Sie sah Schwiegersohn an, aber der lächelte nur. Dann stand er auf, und während er die Espressomaschine bediente, um uns einen frischen Kaffee zu machen, schaute sie nachdenklich aus dem Fenster, hinaus in den seit ein paar Stunden stetig strömenden Regen, der den Blick auf die Weide vor dem Haus verhinderte. Irgendwo hatte sie ja Recht – vielleicht war es doch eine Schnapsidee. Vorsichtshalber sagte ich erst mal nichts, und wartete.
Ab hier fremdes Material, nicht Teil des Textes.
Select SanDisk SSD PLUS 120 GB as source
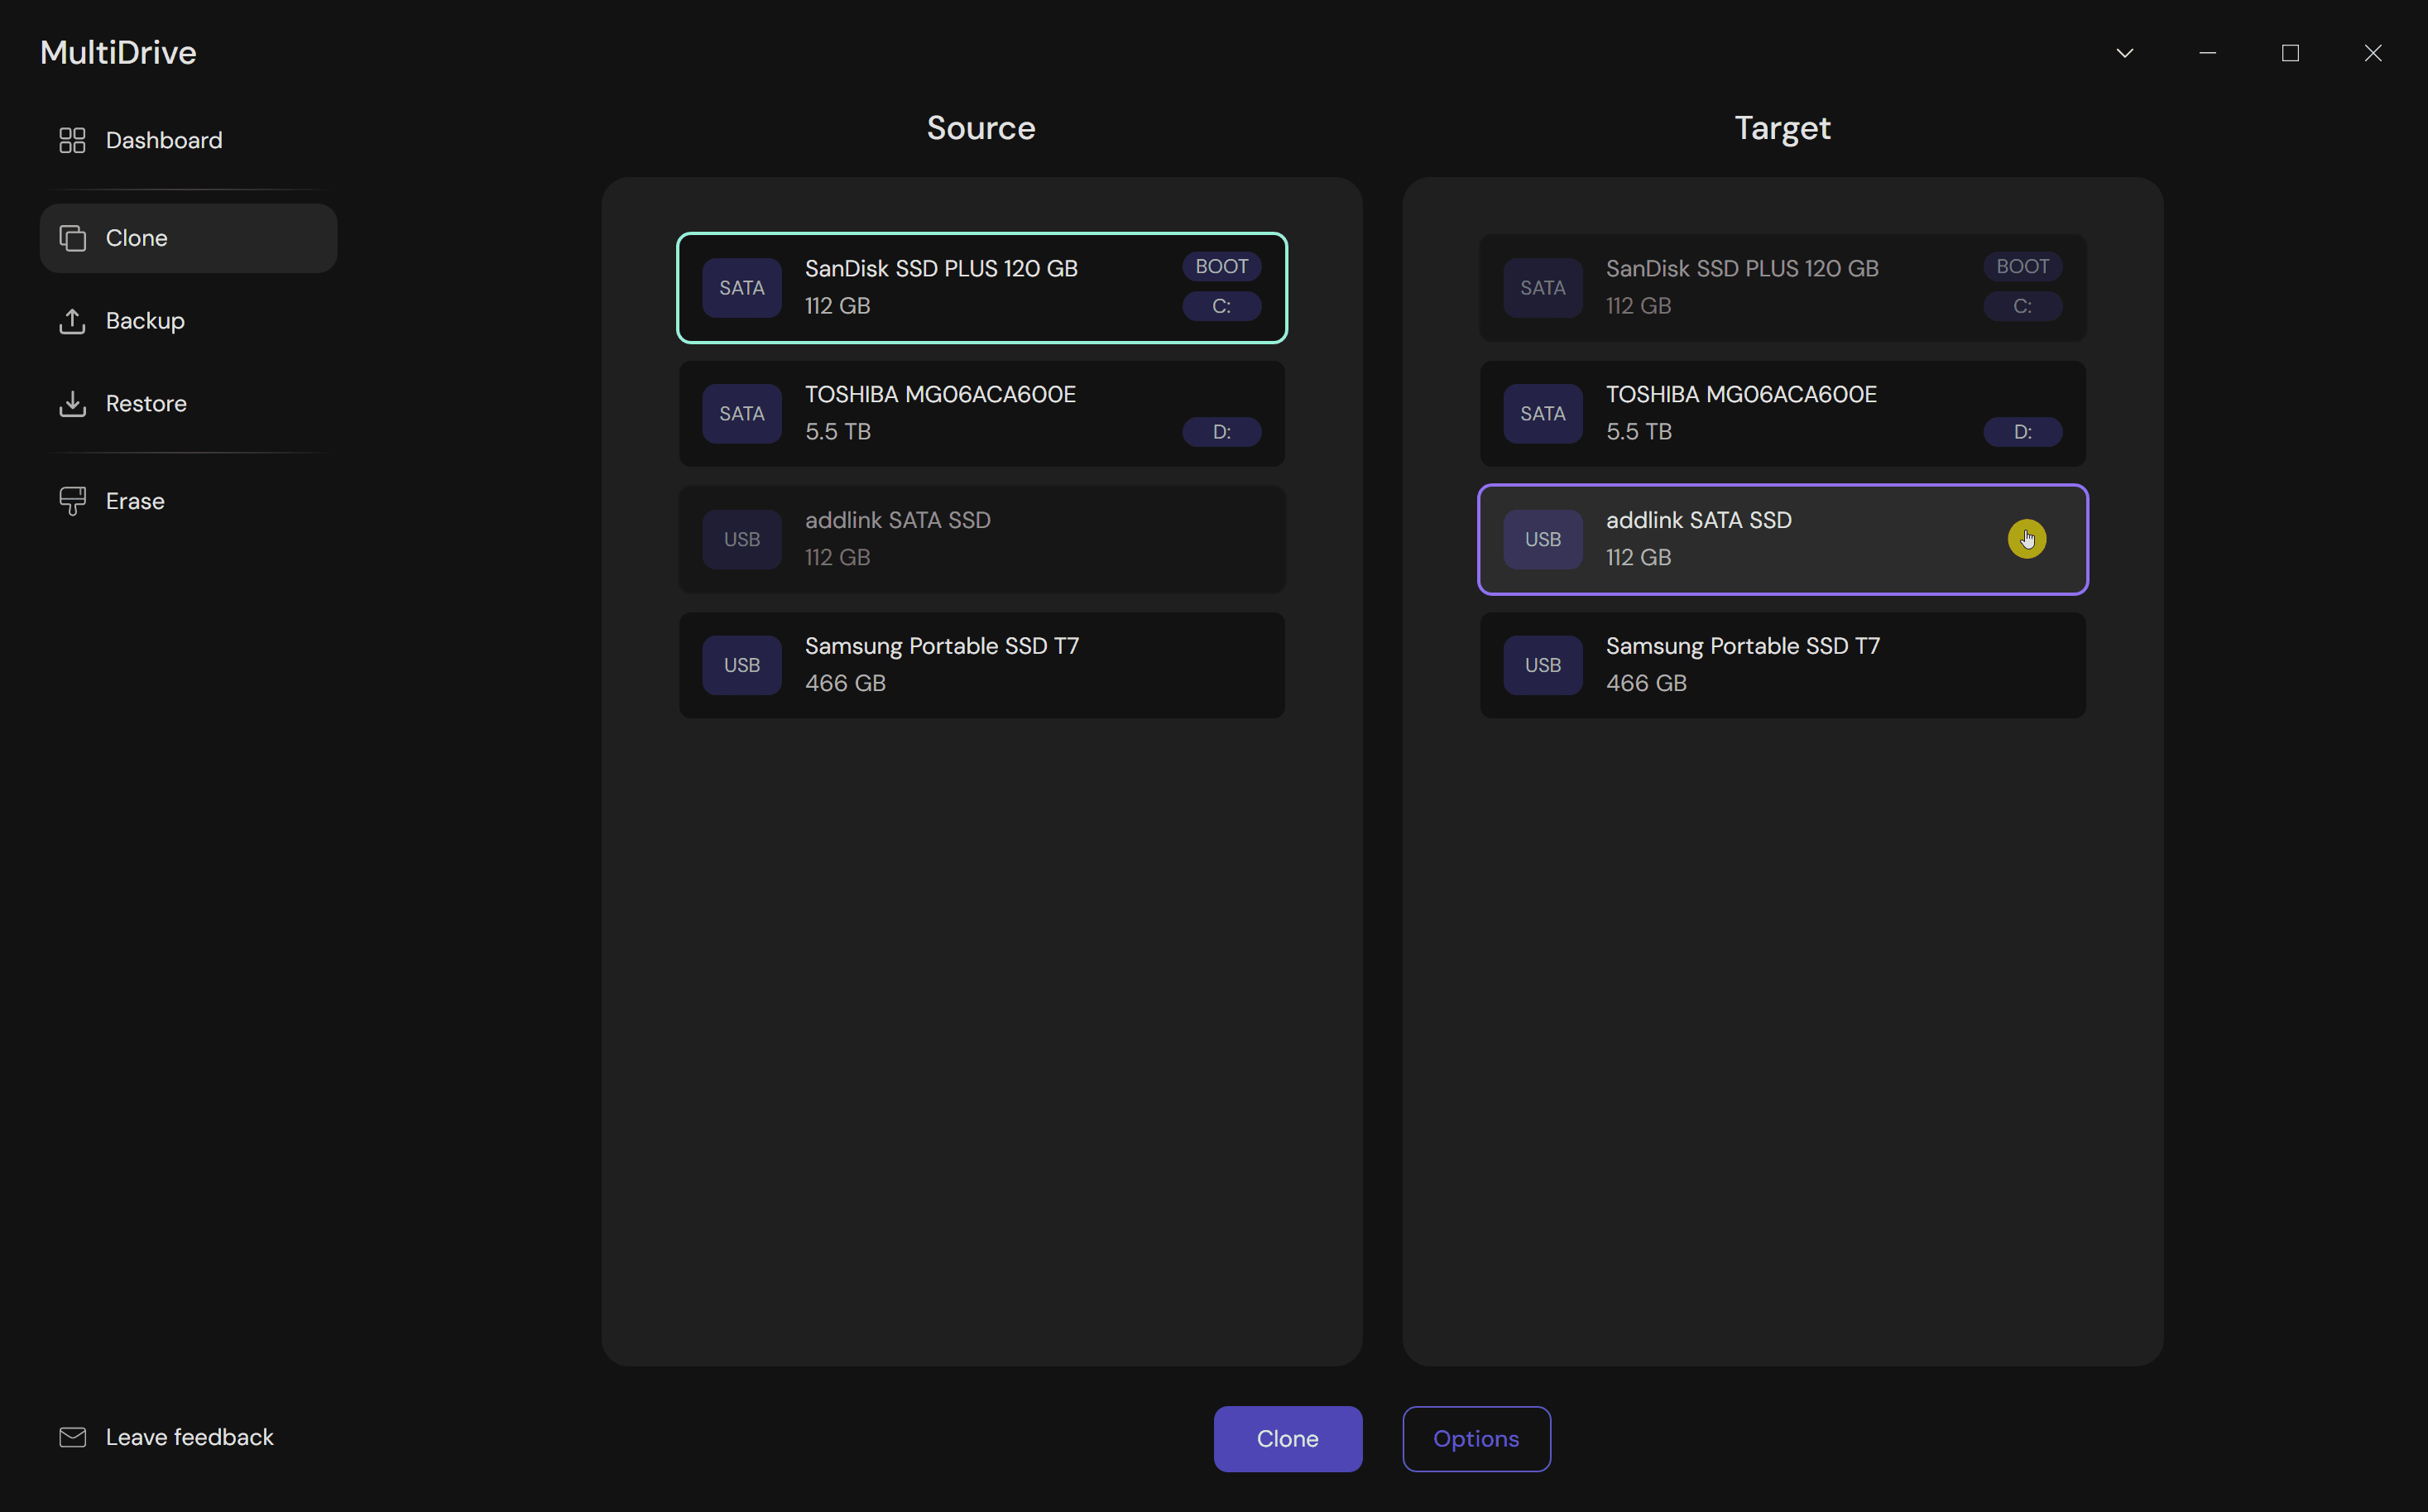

Nach einer Weile glättet sich ihre Stirn etwas, und die steile Falte zwischen den Augenbrauen, die sie immer hat, wenn sie etwas beschäftigt oder aufregt, verschwand allmählich.
Dann, als unsere Tassen mit frischem Milchkaffee wieder dampfend vor uns standen, sah sie mich an.
„Aber eigentlich – ist das ja auch wieder klasse“.
„Was?“.
Sie lächelte.
„Das du einfach nicht erwachsen wirst!".
Sonntag, 10.6.2018 – Noch in den Vorbereitungen
2 Tage bis zum Start
Die Vorbereitungen für unser irisches Abenteuer sind fast abgeschlossen: Die Fähren von Calais nach Dover und von Fishguard nach Rosslare hin und zurück sind gebucht (über Gaeltacht, ein Anbieter für Irlandreisen; war ein Tip von Jaqueline, der sich gelohnt hat, sie bieten wirklich einen bemerkenswerten Service). Hotels für die beiden geplanten Zwischenstop-Übernachtungen auf der Hinfahrt sind über Booking.com reserviert und über PayPal bezahlt (für mich alten Sack ist es immer wieder ein Erlebnis, was heut so alles völlig problemlos übers Internet möglich ist. Bei aller berechtigter Kritik über Datenklau und Big Data: Ist das Alles trotzdem nicht einfach sa-gen-haft? Wenn mir das einer vor dreißig Jahren erzählt hätte!).
Die Servicearbeiten an den Maschinen sind erledigt, Öl und Filter sind neu, Ersatzseilzüge für Kupplung und Gas, Kerzen und noch ein paar lebensnotwendige Kleinigkeiten sind eingepackt, und Helgas „Eagle“ hat sogar noch ein Paar frische Reifen bekommen. Christian Hopf aus Traunwalchen hat meinen Motor so super eingestellt – mein alter "Moodchanger" ist noch nie so gut gelaufen. Und obwohl ich nach wie vor ein wenig – nein, das stimmt nicht: Gehörig Muffensausen habe bei der Vorstellung, dass wir Zwei übermorgen tatsächlich nach Irland fahren: Ich freu mich riesig auf die Fahrt!
Beim Probeanziehen der Regenklamotten (es geht ja nach Irland, was haben wir nicht schon alles über das Wetter dort gehört und gelesen) stelle ich fest, dass an einem Regenhandschuh eine Naht aufgegangen ist. Mann, wenn ich das erst unterwegs gemerkt hätte: Ich bin einmal siebenhundert Kilometer mit nassen Händen gefahren, das hat mir mehr als gereicht! Also, morgen noch neue besorgen. Das andere Gepäck ist alles gepackt, und morgen nachmittag werden die Moppeds damit beladen.
In den letzten Monaten haben wir immer wieder unsere Reiseführer über Irland und den Süden von England gewälzt: Unsere Reiseroute soll, von unserem Heimatort am Chiemsee startend, über Luxemburg und Belgien – dort eine erste Übernachtung - nach Calais führen, dann rüber nach Dover. Mit dem Schiff über den Kanal, natürlich. Wir wollen schließlich was erleben und sehen für unser Geld: Vielleicht mit einem Kaffee an der Reling stehend aufs Meer schauen, dann ein zweites Frühstück haben – und nicht eine halbe Stunde in einem merkwürdigen Zugwagon hocken, der unter dem Ärmelkanal durchrast. Denn: Reisen bedeutet auch, den Weg ohne Zeit zu genießen! Wollt ich nur noch mal so drauf hinweisen. Und dazu ist es per Fähre auch noch billiger. O.k. - nur, wenn man das Frühstück auf dem Schiff weglässt.